### Required work
Render every line of the data below as a numbered list, skipping blank lines. Leave the pictures out of your answer.

### Supplied data
>>>

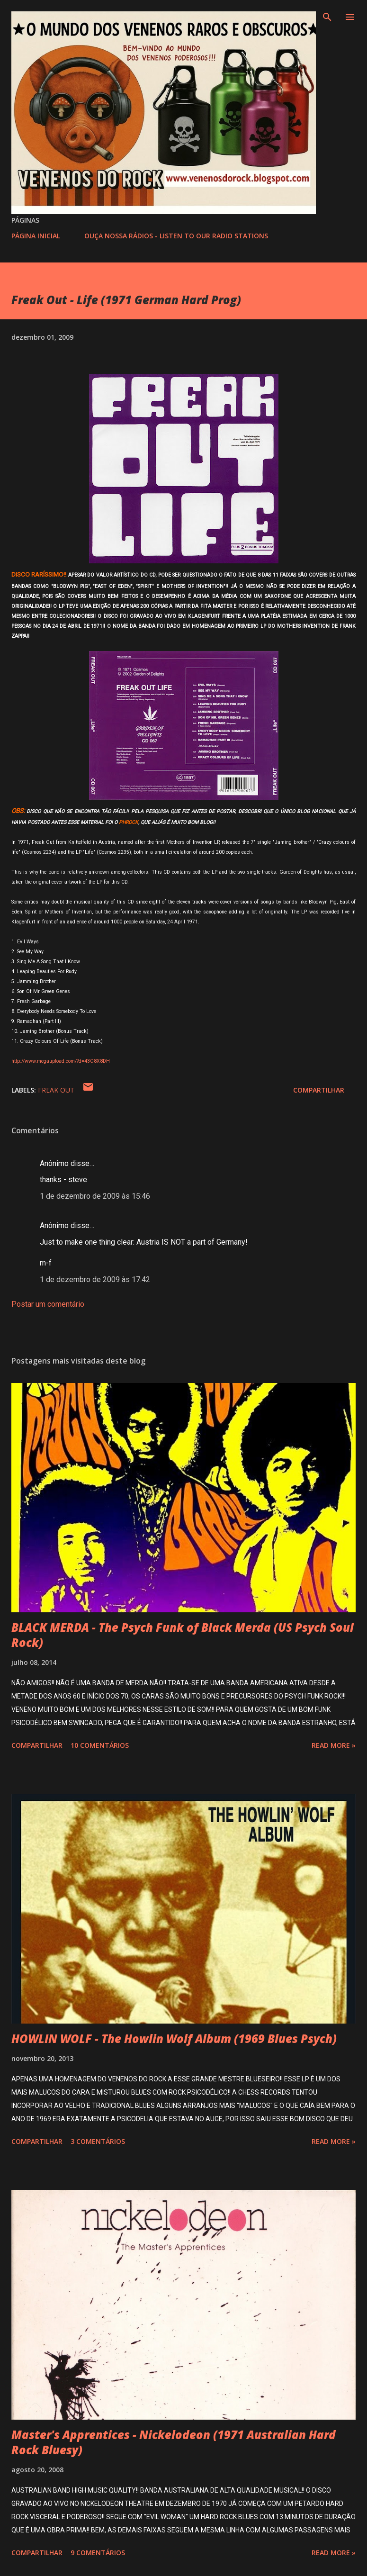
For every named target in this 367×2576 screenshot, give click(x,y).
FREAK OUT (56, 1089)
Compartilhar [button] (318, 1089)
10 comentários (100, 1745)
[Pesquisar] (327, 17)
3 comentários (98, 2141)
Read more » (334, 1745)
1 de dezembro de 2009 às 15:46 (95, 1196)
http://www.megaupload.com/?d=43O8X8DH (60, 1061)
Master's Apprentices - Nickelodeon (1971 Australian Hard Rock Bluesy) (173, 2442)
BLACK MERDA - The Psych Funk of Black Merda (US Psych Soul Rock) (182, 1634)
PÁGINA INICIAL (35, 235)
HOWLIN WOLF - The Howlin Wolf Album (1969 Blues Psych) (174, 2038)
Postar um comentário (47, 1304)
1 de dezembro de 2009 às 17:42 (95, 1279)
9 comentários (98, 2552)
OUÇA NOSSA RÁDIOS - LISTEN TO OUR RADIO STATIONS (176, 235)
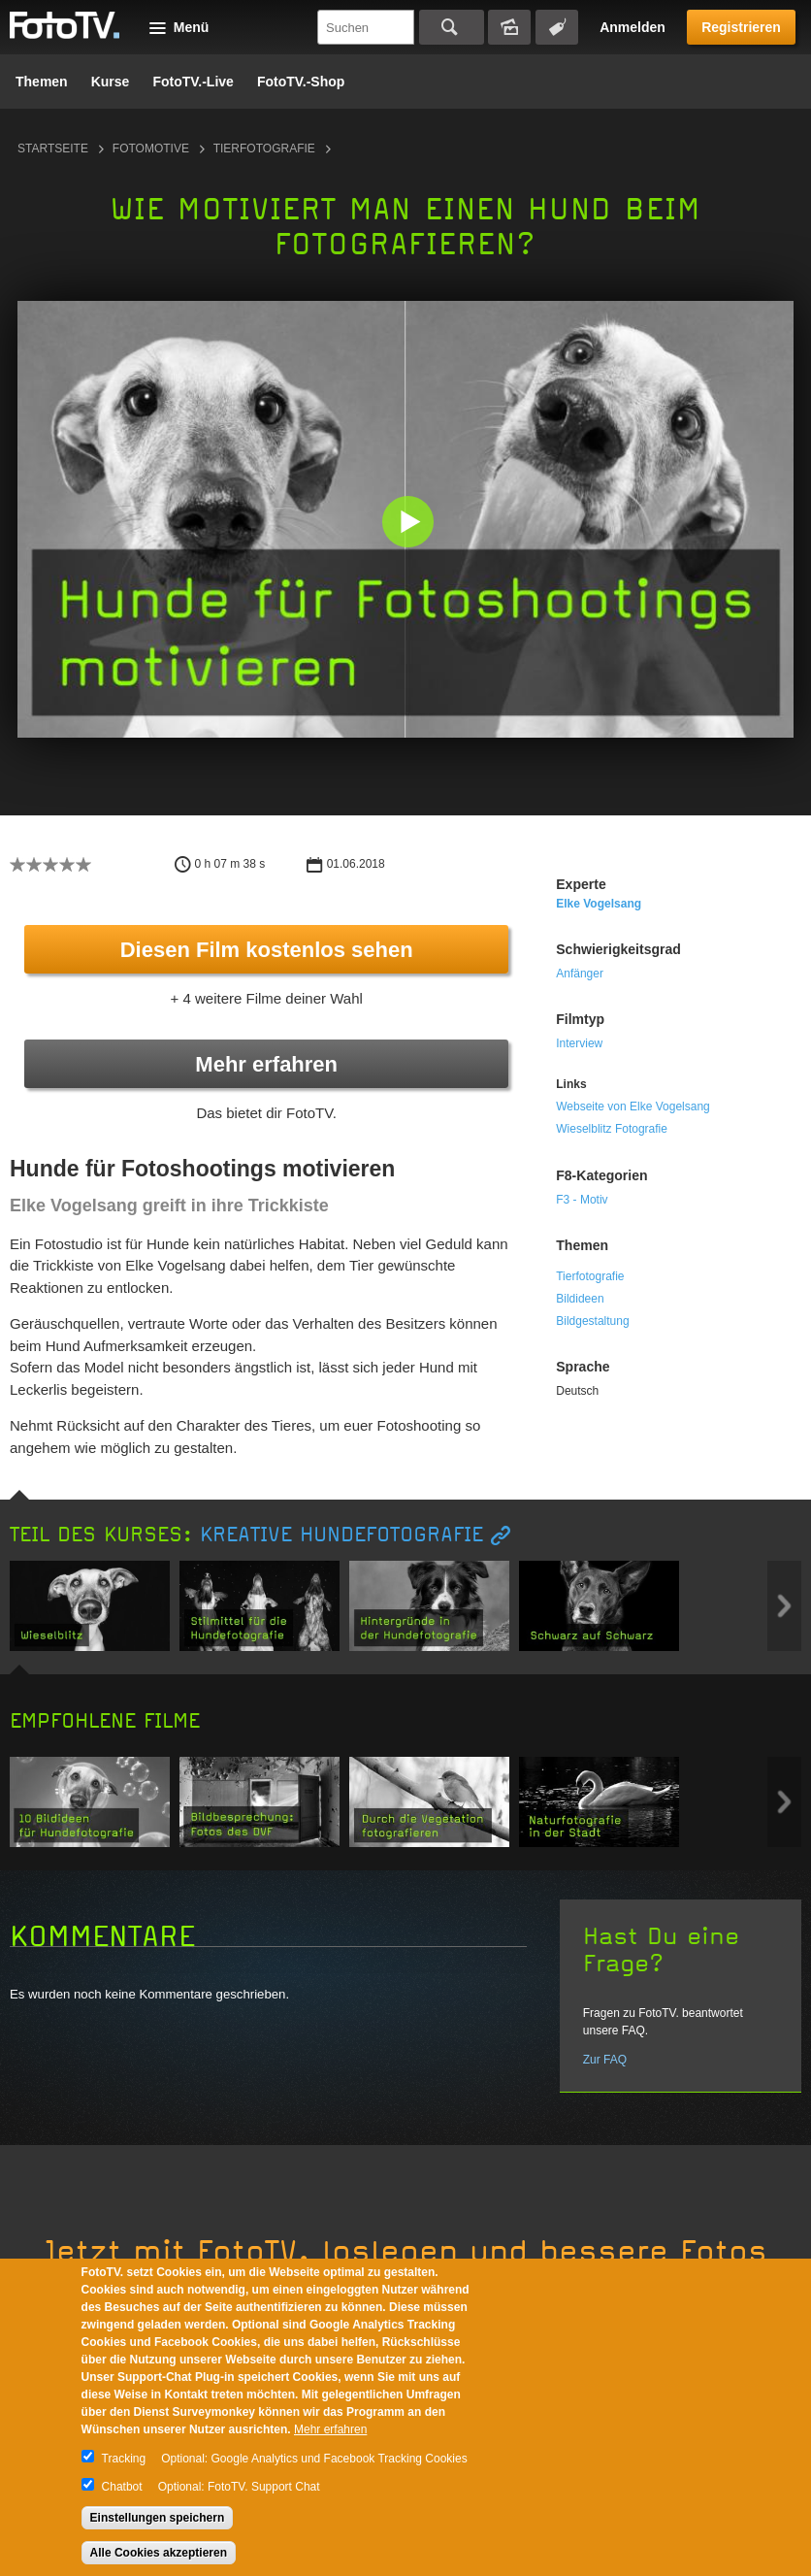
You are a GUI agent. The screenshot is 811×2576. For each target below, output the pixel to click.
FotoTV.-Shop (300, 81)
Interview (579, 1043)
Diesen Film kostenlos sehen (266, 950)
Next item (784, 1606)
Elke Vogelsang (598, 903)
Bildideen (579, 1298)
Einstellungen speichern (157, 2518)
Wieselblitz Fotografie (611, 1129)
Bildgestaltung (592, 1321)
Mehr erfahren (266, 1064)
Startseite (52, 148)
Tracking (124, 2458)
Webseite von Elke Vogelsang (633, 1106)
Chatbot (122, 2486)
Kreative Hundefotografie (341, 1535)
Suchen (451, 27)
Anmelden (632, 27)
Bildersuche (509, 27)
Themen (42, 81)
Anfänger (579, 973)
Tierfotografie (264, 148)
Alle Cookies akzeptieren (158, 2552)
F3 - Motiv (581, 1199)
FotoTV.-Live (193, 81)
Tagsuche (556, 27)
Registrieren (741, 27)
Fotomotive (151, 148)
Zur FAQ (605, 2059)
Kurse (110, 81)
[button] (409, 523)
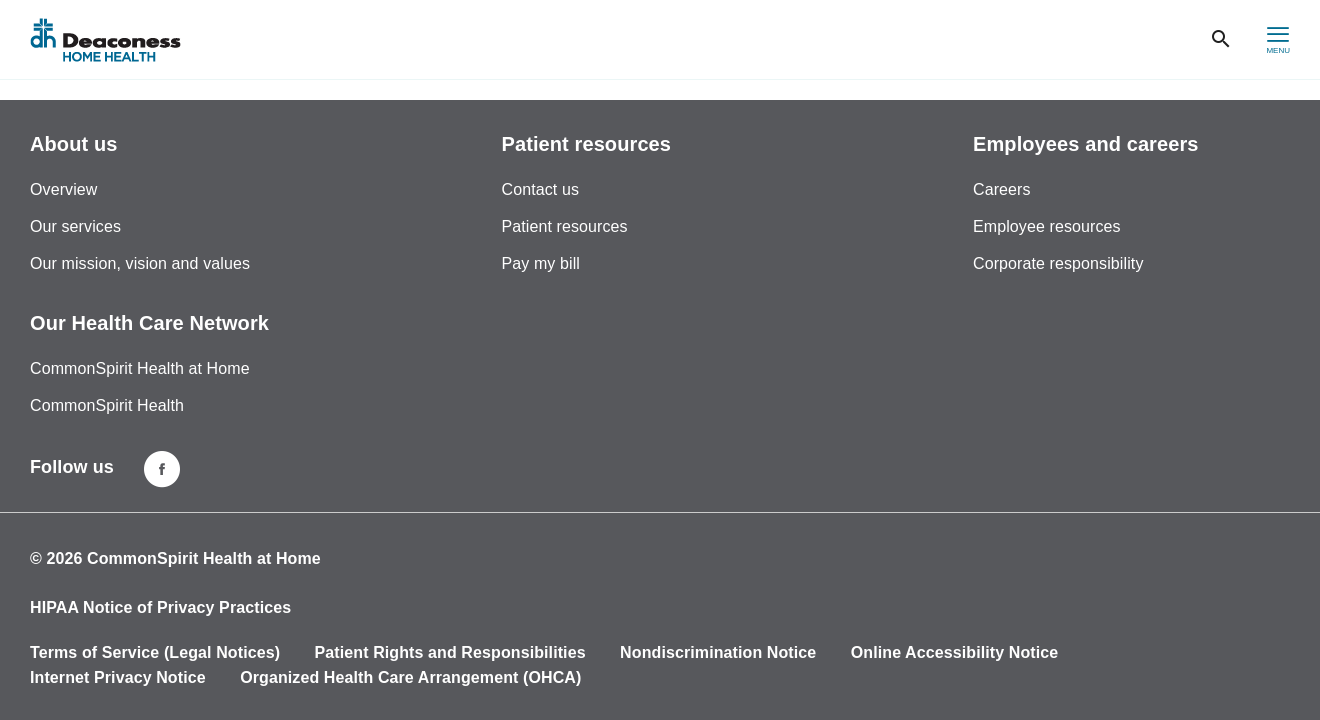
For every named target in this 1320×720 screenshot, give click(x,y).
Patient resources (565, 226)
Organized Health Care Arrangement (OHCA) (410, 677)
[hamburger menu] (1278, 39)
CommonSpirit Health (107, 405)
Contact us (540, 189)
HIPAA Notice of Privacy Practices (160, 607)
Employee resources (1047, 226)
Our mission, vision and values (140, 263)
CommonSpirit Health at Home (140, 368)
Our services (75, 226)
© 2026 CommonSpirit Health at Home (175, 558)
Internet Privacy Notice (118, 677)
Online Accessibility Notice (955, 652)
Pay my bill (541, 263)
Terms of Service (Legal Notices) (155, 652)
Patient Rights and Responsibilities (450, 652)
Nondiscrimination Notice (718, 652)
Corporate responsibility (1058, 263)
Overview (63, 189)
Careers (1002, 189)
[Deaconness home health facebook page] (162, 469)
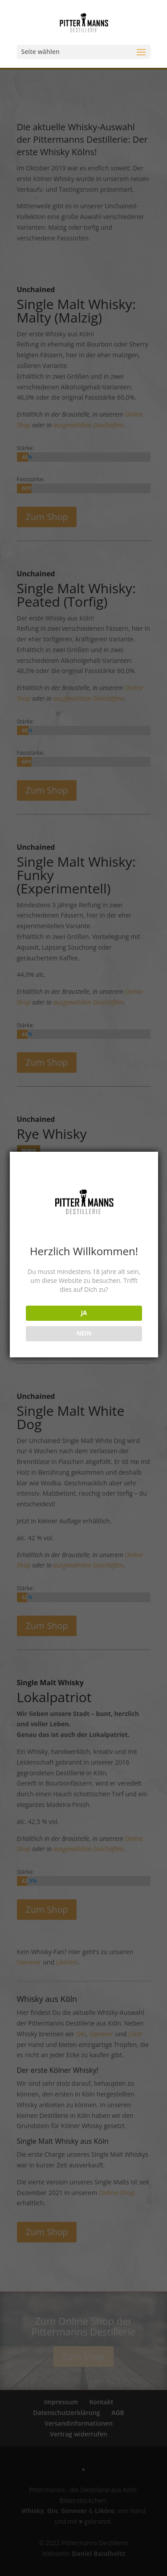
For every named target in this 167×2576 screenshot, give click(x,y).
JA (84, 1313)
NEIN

<<<

### Solution to the exercise
1. For every named target in this 367×2576 screenshot, give click(x,y).
2. FREAK OUT (56, 1089)
3. Compartilhar [button] (318, 1089)
4. 10 comentários (100, 1745)
5. [Pesquisar] (327, 17)
6. 3 comentários (98, 2141)
7. Read more » (334, 1745)
8. 1 de dezembro de 2009 às 15:46 (95, 1196)
9. http://www.megaupload.com/?d=43O8X8DH (60, 1061)
10. Master's Apprentices - Nickelodeon (1971 Australian Hard Rock Bluesy) (173, 2442)
11. BLACK MERDA - The Psych Funk of Black Merda (US Psych Soul Rock) (182, 1634)
12. PÁGINA INICIAL (35, 235)
13. HOWLIN WOLF - The Howlin Wolf Album (1969 Blues Psych) (174, 2038)
14. Postar um comentário (47, 1304)
15. 1 de dezembro de 2009 às 17:42 (95, 1279)
16. 9 comentários (98, 2552)
17. OUÇA NOSSA RÁDIOS - LISTEN TO OUR RADIO STATIONS (176, 235)
18. You are a GUI agent. The screenshot is 811×2576. For each target below, output the pixel to click.
19. FotoTV.-Shop (300, 81)
20. Interview (579, 1043)
21. Diesen Film kostenlos sehen (266, 950)
22. Next item (784, 1606)
23. Elke Vogelsang (598, 903)
24. Bildideen (579, 1298)
25. Einstellungen speichern (157, 2518)
26. Wieselblitz Fotografie (611, 1129)
27. Bildgestaltung (592, 1321)
28. Mehr erfahren (266, 1064)
29. Startseite (52, 148)
30. Tracking (124, 2458)
31. Webseite von Elke Vogelsang (633, 1106)
32. Chatbot (122, 2486)
33. Kreative Hundefotografie (341, 1535)
34. Suchen (451, 27)
35. Anmelden (632, 27)
36. Bildersuche (509, 27)
37. Themen (42, 81)
38. Anfänger (579, 973)
39. Tierfotografie (264, 148)
40. Alle Cookies akzeptieren (158, 2552)
41. F3 - Motiv (581, 1199)
42. FotoTV.-Live (193, 81)
43. Tagsuche (556, 27)
44. Registrieren (741, 27)
45. Fotomotive (151, 148)
46. Zur FAQ (605, 2059)
47. Kurse (110, 81)
48. [button] (409, 523)
49. For every named target in this 1320×720 screenshot, give click(x,y).
50. Patient resources (565, 226)
51. Organized Health Care Arrangement (OHCA) (410, 677)
52. [hamburger menu] (1278, 39)
53. CommonSpirit Health (107, 405)
54. Contact us (540, 189)
55. HIPAA Notice of Privacy Practices (160, 607)
56. Employee resources (1047, 226)
57. Our mission, vision and values (140, 263)
58. CommonSpirit Health at Home (140, 368)
59. Our services (75, 226)
60. © 2026 CommonSpirit Health at Home (175, 558)
61. Internet Privacy Notice (118, 677)
62. Online Accessibility Notice (955, 652)
63. Pay my bill (541, 263)
64. Terms of Service (Legal Notices) (155, 652)
65. Patient Rights and Responsibilities (450, 652)
66. Nondiscrimination Notice (718, 652)
67. Corporate responsibility (1058, 263)
68. Overview (63, 189)
69. Careers (1002, 189)
70. [Deaconness home health facebook page] (162, 469)
71. For every named target in this 167×2576 screenshot, give click(x,y).
72. JA (84, 1313)
73. NEIN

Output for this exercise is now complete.